Le nombre d’établissements éducatifs a augmenté, également, durant la rentrée scolaire 2024-2025. Ainsi, 37 nouveaux établissements ont vu le jour, portant leur nombre total à 6 163 établissements, selon la même source.
Tous les avis sont en outre unanimes que l’infrastructure scolaire est peu accueillante et représente parfois même un danger. S’agit-il, de fait, d’un manque de moyens ou d’une mauvaise gestion dans l’entretien de ces établissements ?
Rééquilibrer les dépenses …
Interrogé à ce sujet, l’expert en économie et en finances, Mohamed Salah Jennadi nous a confié: «Même si lors de la plénière consacrée à l’examen du budget du ministère de l’Education au mois de novembre dernier et ce pour l’exercice de l’année 2025, le ministre avait annoncé que ce budget prévoit des rénovations scolaires, surtout dans les zones rurales, et la construction de nouveaux établissements, l’on se demande pourquoi certains établissements scolaires n’ont pas bénéficié de ces lignes destinées à l’entretien de cette infrastructure. Avec un budget estimé à 8044 millions de dinars, théoriquement le ministère de l’Education dispose des moyens nécessaires pour moderniser les établissements scolaires. En pratique, la grande partie de ce budget est destinée à la masse salariale. Donc, il faut rééquilibrer les dépenses destinées au secteur de l’enseignement. Aussi, il faut mettre le secteur au cœur des priorités de l’Etat et lui allouer les fonds nécessaires à sa modernisation».

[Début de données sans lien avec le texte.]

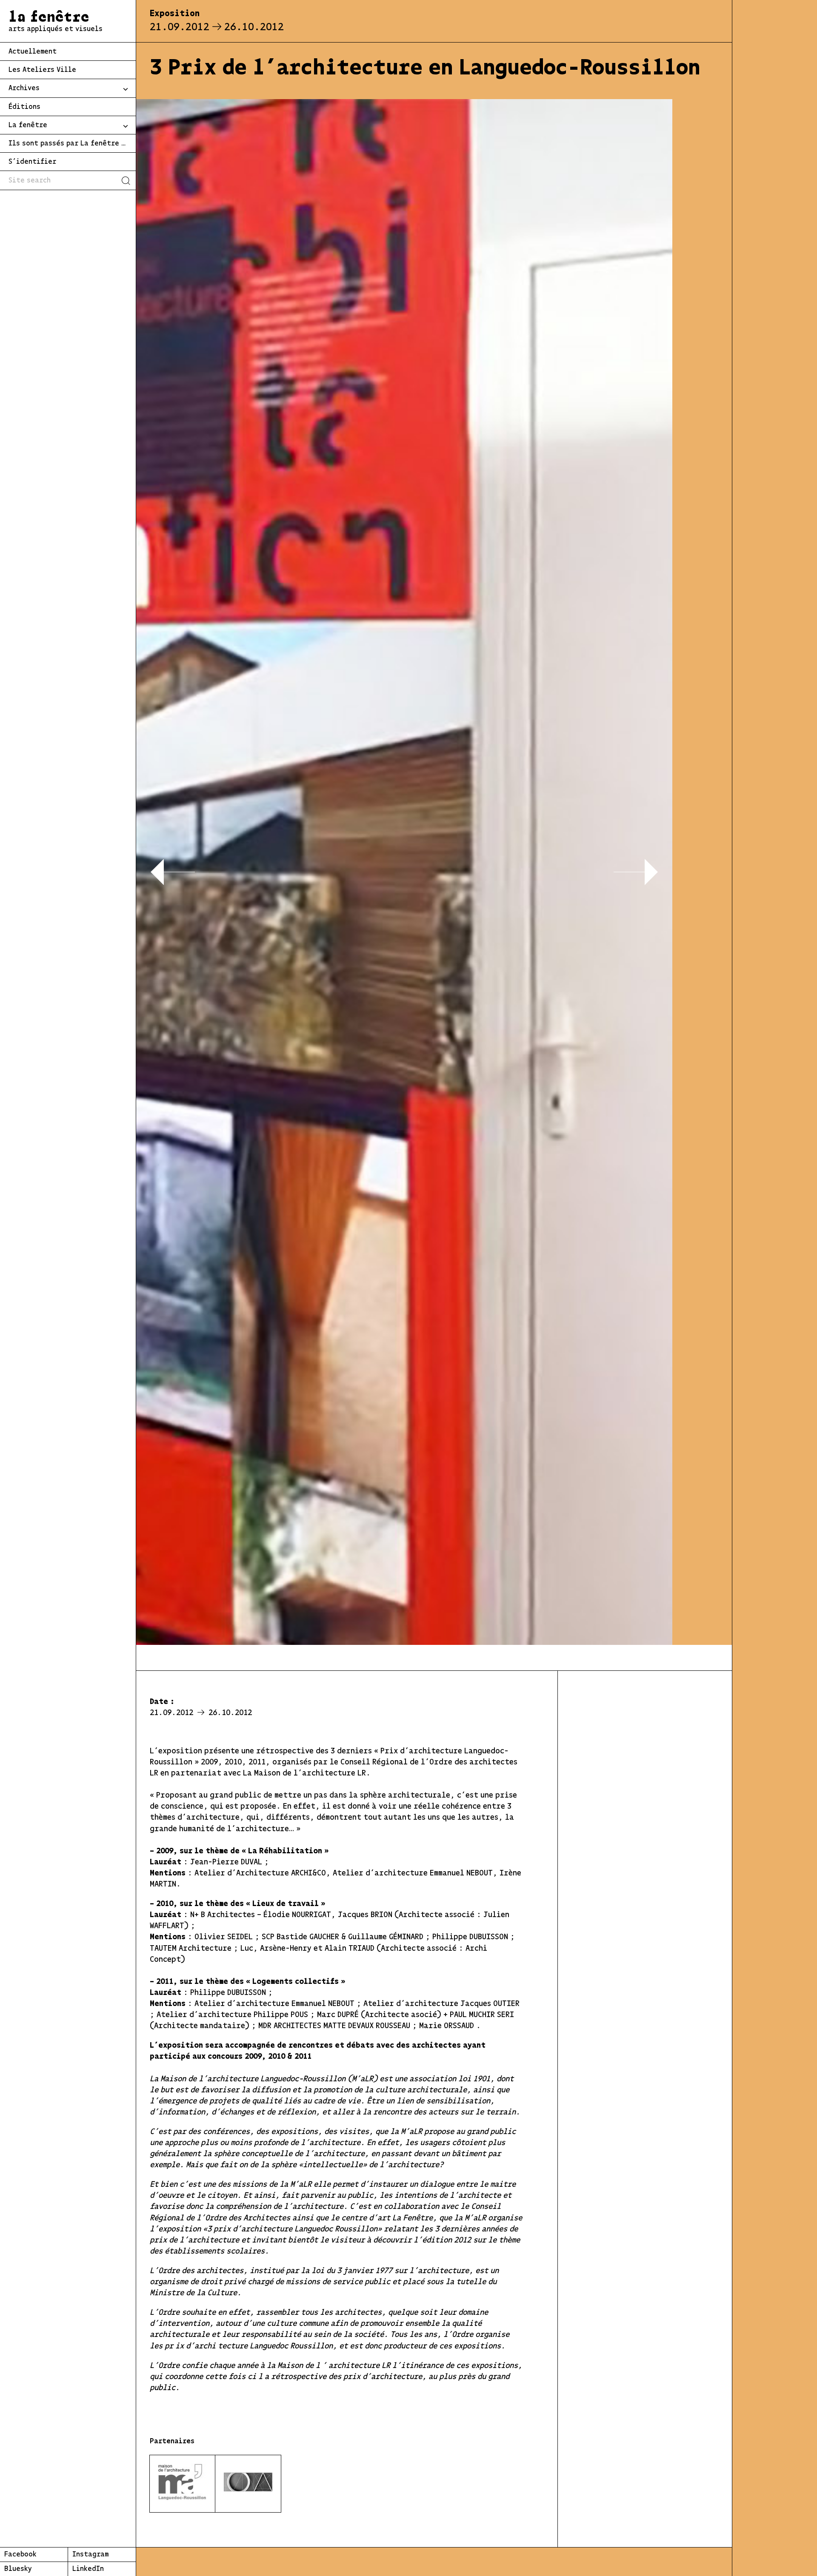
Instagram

Et d’ajouter: «La Tunisie importe aujourd’hui des produits de deuxième nécessité et il est, alors, temps de redéfinir nos priorités. A quoi sert, en effet, d’importer des produits de luxe tels que les produits cosmétiques alors que notre secteur de l’enseignement manque de moyens? Il faut savoir, également, que lors de la dernière visite de la rapporteuse spéciale des Nations unies sur le droit à l’éducation en Tunisie, cette dernière a constaté que l’infrastructure des établissements scolaires en Tunisie est défaillante et souffre de plusieurs insuffisances en dépit de l’engagement de l’Etat à investir dans l’éducation. Elle a, à cet égard, indiqué qu’elle a visité des écoles primaires à Kairouan qui n’avaient ni de l’eau potable, ni de cantine ni de fournitures scolaires et que les bâtiments avaient un besoin urgent de rénovation au point que l’administration a décidé de fermer certaines salles de classe pour des raisons de sécurité pour les élèves».
M.B.S.M.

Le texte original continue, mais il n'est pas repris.